= ASSIGNMENT =
Your reply should repeat, exactly, the line containing "Image resolution: width=1456" and the rest of the material after it.

——

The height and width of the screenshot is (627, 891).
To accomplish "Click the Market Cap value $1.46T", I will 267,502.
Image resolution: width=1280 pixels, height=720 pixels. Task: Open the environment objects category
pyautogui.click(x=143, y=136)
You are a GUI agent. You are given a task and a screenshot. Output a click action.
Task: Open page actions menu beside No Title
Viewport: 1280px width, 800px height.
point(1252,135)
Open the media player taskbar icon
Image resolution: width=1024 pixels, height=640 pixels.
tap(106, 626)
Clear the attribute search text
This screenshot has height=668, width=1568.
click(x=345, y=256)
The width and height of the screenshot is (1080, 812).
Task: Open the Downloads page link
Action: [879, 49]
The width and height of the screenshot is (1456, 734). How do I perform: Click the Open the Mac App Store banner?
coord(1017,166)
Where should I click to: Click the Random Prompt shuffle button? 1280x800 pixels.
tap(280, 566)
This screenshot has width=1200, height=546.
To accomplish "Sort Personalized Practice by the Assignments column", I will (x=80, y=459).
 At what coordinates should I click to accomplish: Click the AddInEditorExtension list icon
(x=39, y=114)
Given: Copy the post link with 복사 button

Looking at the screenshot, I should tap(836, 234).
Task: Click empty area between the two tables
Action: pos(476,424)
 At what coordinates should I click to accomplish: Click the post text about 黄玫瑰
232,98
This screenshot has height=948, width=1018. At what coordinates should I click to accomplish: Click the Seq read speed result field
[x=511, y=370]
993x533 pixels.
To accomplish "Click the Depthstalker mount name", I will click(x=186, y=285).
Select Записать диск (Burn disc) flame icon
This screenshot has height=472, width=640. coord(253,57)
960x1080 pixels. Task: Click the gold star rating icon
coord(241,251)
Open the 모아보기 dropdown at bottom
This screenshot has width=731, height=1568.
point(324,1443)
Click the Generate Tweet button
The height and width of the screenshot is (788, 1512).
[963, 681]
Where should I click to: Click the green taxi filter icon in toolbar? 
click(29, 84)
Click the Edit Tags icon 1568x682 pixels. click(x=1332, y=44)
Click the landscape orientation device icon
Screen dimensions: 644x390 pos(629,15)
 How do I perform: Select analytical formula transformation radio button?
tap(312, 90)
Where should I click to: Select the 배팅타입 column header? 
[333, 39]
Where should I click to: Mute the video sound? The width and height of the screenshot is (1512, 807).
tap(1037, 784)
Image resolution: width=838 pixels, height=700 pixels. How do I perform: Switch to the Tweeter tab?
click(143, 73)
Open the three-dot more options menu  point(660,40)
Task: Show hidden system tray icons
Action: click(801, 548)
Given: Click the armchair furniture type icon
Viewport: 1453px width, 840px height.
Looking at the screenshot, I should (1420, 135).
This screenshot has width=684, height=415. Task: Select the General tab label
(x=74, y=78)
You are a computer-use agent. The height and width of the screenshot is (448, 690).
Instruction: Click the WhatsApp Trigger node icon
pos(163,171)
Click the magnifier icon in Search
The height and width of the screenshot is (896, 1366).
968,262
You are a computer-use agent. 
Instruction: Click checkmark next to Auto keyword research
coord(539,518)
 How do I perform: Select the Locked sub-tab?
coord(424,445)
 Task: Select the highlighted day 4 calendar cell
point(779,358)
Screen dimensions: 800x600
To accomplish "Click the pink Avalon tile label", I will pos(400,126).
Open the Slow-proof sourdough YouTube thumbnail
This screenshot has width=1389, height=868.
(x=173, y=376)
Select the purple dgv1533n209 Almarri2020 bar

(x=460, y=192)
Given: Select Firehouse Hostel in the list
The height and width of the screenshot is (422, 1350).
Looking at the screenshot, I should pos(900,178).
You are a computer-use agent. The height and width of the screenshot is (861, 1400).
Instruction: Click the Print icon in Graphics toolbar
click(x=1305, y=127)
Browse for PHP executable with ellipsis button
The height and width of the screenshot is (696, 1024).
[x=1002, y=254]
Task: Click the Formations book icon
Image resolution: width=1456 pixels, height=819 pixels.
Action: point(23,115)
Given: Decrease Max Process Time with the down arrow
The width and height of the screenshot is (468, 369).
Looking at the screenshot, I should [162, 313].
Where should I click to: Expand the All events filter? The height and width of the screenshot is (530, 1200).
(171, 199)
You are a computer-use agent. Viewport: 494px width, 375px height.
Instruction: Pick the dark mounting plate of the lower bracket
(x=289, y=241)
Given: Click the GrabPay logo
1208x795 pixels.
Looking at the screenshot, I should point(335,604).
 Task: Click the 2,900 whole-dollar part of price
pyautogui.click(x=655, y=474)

——

= ANSWER FOR THE TASK =
Image resolution: width=1456 pixels, height=819 pixels.
Action: point(23,115)
Given: Decrease Max Process Time with the down arrow
The width and height of the screenshot is (468, 369).
Looking at the screenshot, I should [162, 313].
Where should I click to: Expand the All events filter? The height and width of the screenshot is (530, 1200).
(171, 199)
You are a computer-use agent. Viewport: 494px width, 375px height.
Instruction: Pick the dark mounting plate of the lower bracket
(x=289, y=241)
Given: Click the GrabPay logo
1208x795 pixels.
Looking at the screenshot, I should point(335,604).
 Task: Click the 2,900 whole-dollar part of price
pyautogui.click(x=655, y=474)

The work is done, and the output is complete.